##### Исходный текст #####

Партия кричала на него, топала на него сталинскими сапогами: «Если ты проявишь нерешительность, то поставишь себя в один ряд с выродками, и я сотру тебя в порошок! Помни, сукин сын, ту черную избу, в которой ты родился, а я веду тебя к свету; чти послушание, великий Сталин, отец твой, приказывает тебе: «Ату их»...
Да можно ли винить его, когда и не такие головы не смогли разобраться – в чем же ложь, а в чем правда, когда и чистые сердца в бессилии недоумевали, что есть добро, а что есть зло. Он ведь верил, точнее – хотел верить, точнее – не мог не верить. Чем-то это темное дело было ему неприятно, но ведь долг! Да и чем-то нравилось страшное дело ему, пьянило, затягивало. «Помни, – говорили ему наставники, – нет у тебя ни отца, ни матери, ни братьев и сестер, есть у тебя лишь партия»...
Да-да, и здесь придется подумать. Ведь страшно казнить и страшного человека...
Подумаем, не торопясь, потом уж приговор.
(Там же. Стр. 288–293)
И вот – суд. Настоящий состязательный судебный процесс, в котором участвуют ОБВИНИТЕЛЬ и ЗАЩИТНИК. И щедро, не одергивая и не прерывая, дают высказаться на этом процессе каждому из ОБВИНЯЕМЫХ – и первому иуде, и второму, и третьему, и четвертому...
Каков же, в конце концов, обещанный нам приговор?
Нет приговора.

##### Содержимое набора данных #####

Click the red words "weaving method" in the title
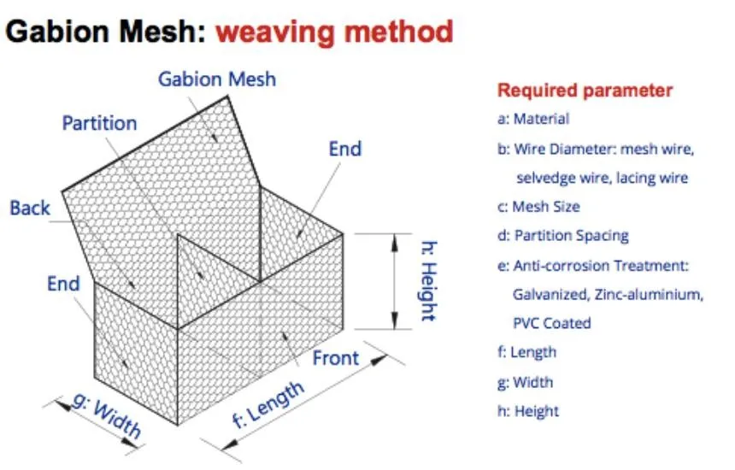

#####

## Постановка задачи A
Кто, по словам наставников в исходном тексте, есть у него вместо отца, матери, братьев и сестер?
## Постановка задачи B
Перечислите всех участников суда, которых называет исходный текст.
Строки никак не связаны с исходным текстом.

## Готовый ответ A
Лишь партия.

## Готовый ответ B
Обвинитель, защитник, обвиняемые.